» **Requirement**:
Switch "Marketing" to "Sales" in the listing lines starting at the first line and ending at the line containing "tap(83, 189)". Reproduce only those lines, with nothing else altered.

» **The input**:
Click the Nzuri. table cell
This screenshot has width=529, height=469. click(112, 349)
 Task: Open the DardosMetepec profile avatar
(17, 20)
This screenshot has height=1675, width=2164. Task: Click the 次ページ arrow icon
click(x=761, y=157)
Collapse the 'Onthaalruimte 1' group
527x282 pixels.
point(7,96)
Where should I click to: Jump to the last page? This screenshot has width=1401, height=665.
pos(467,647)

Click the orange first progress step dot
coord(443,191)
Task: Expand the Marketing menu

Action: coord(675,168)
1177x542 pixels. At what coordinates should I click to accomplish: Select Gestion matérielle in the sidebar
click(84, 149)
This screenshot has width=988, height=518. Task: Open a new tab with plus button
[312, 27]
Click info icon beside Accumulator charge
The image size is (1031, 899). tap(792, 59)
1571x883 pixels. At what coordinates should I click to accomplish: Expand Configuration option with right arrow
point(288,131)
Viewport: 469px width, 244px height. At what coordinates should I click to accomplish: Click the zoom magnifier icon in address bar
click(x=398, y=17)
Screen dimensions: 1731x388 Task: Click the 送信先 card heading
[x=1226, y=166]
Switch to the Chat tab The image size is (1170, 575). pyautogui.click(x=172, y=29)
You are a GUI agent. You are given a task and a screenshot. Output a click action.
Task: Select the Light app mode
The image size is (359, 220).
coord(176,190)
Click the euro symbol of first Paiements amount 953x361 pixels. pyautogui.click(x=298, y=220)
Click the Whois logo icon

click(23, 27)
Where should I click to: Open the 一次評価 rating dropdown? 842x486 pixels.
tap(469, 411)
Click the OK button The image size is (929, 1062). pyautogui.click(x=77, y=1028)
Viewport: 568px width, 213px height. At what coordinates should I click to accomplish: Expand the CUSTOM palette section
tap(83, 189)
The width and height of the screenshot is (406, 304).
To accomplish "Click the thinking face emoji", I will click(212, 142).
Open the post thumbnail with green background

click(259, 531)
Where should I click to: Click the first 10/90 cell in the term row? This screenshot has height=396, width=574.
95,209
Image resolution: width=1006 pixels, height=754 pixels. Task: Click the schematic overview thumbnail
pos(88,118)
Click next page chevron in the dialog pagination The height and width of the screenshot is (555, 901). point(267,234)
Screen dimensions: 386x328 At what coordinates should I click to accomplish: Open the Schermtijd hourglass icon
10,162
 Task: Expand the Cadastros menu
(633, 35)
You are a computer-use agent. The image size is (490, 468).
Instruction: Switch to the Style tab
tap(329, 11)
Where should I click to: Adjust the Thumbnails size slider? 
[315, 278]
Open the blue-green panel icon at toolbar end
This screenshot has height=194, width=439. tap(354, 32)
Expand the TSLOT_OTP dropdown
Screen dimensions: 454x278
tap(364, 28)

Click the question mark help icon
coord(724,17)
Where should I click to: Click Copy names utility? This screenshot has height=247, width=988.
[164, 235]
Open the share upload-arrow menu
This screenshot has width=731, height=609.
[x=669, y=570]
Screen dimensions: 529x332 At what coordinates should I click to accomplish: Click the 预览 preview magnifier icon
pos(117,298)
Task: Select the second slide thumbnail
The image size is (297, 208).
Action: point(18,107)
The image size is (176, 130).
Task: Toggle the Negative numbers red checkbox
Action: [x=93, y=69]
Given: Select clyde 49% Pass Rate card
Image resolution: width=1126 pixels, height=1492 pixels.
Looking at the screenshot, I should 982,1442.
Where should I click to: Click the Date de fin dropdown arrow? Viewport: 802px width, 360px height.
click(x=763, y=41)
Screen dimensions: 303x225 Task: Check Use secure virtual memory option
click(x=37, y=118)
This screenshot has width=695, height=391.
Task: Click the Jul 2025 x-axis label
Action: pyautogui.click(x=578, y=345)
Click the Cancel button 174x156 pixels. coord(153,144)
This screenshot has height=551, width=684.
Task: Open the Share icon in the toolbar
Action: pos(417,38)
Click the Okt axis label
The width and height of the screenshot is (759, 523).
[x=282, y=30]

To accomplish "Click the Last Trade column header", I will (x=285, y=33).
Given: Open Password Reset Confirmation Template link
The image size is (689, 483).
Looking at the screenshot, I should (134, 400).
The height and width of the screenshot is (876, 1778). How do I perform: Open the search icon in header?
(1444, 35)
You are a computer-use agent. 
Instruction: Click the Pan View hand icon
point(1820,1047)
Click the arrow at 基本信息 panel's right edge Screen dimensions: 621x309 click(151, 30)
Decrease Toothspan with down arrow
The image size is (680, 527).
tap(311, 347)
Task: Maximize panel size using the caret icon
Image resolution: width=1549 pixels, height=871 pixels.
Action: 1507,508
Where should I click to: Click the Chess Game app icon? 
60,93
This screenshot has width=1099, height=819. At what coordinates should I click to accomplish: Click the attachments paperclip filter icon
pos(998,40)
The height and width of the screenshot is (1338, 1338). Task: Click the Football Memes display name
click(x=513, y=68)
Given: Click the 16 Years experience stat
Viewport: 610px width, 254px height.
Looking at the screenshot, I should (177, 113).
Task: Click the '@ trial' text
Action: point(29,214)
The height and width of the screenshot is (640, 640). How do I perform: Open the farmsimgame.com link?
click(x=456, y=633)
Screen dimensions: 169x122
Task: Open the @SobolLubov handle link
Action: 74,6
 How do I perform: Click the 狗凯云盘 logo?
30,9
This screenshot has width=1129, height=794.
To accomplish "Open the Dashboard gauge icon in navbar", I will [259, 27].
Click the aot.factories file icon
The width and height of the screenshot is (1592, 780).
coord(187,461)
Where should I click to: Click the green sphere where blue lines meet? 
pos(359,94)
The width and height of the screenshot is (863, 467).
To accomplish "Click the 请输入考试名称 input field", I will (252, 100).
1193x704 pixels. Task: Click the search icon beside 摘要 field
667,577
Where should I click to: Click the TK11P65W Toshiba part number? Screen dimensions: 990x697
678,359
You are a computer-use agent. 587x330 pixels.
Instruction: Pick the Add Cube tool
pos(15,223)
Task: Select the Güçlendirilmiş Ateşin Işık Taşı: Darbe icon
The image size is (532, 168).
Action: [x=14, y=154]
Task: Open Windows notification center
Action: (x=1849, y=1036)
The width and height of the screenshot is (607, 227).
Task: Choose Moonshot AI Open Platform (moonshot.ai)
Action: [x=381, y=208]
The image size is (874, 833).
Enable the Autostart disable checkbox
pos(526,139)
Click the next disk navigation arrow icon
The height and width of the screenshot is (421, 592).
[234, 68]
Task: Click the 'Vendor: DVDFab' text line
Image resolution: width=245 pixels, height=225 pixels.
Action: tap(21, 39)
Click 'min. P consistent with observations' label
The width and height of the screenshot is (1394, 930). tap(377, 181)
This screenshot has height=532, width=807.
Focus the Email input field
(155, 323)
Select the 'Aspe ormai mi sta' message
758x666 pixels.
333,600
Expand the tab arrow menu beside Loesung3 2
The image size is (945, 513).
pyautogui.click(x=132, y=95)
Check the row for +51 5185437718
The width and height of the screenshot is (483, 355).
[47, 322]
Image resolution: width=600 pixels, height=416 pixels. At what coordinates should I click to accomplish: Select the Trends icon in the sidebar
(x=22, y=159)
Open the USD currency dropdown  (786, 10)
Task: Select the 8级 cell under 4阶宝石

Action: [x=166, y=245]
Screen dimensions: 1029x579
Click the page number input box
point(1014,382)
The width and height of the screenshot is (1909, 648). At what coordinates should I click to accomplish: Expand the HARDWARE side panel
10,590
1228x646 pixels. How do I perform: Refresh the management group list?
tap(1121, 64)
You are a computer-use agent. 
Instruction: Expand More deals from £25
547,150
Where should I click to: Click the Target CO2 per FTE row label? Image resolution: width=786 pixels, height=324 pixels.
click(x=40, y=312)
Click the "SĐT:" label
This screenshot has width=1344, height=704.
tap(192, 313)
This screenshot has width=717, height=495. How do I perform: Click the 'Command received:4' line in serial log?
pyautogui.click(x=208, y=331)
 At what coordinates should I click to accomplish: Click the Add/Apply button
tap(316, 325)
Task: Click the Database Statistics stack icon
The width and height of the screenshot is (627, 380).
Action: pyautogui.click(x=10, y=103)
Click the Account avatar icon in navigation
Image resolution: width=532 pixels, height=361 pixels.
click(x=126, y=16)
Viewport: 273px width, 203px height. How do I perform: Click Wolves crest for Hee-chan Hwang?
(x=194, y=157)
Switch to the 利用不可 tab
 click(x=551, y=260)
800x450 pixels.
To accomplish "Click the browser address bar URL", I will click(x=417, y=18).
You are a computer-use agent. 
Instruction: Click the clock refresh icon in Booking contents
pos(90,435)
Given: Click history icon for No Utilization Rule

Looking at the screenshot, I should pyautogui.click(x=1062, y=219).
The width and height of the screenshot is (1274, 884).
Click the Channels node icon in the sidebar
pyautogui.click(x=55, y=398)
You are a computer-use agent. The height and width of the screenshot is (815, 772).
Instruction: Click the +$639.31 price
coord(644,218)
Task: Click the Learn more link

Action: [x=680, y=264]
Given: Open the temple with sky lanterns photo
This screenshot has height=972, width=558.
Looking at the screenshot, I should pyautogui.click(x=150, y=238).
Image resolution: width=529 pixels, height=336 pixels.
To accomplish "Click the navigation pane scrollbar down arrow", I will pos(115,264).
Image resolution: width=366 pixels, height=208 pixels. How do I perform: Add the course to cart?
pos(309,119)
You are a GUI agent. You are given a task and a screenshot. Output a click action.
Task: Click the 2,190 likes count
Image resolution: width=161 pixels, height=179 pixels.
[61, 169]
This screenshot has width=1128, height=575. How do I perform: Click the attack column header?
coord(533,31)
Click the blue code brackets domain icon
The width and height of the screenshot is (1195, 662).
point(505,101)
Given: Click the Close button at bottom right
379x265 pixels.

» **Solution to this task**:
Click the Nzuri. table cell
This screenshot has width=529, height=469. click(112, 349)
 Task: Open the DardosMetepec profile avatar
(17, 20)
This screenshot has height=1675, width=2164. Task: Click the 次ページ arrow icon
click(x=761, y=157)
Collapse the 'Onthaalruimte 1' group
527x282 pixels.
point(7,96)
Where should I click to: Jump to the last page? This screenshot has width=1401, height=665.
pos(467,647)

Click the orange first progress step dot
coord(443,191)
Task: Expand the Sales menu

Action: coord(675,168)
1177x542 pixels. At what coordinates should I click to accomplish: Select Gestion matérielle in the sidebar
click(84, 149)
This screenshot has width=988, height=518. Task: Open a new tab with plus button
[312, 27]
Click info icon beside Accumulator charge
The image size is (1031, 899). tap(792, 59)
1571x883 pixels. At what coordinates should I click to accomplish: Expand Configuration option with right arrow
point(288,131)
Viewport: 469px width, 244px height. At what coordinates should I click to accomplish: Click the zoom magnifier icon in address bar
click(x=398, y=17)
Screen dimensions: 1731x388 Task: Click the 送信先 card heading
[x=1226, y=166]
Switch to the Chat tab The image size is (1170, 575). pyautogui.click(x=172, y=29)
You are a GUI agent. You are given a task and a screenshot. Output a click action.
Task: Select the Light app mode
The image size is (359, 220).
coord(176,190)
Click the euro symbol of first Paiements amount 953x361 pixels. pyautogui.click(x=298, y=220)
Click the Whois logo icon

click(23, 27)
Where should I click to: Open the 一次評価 rating dropdown? 842x486 pixels.
tap(469, 411)
Click the OK button The image size is (929, 1062). pyautogui.click(x=77, y=1028)
Viewport: 568px width, 213px height. At what coordinates should I click to accomplish: Expand the CUSTOM palette section
tap(83, 189)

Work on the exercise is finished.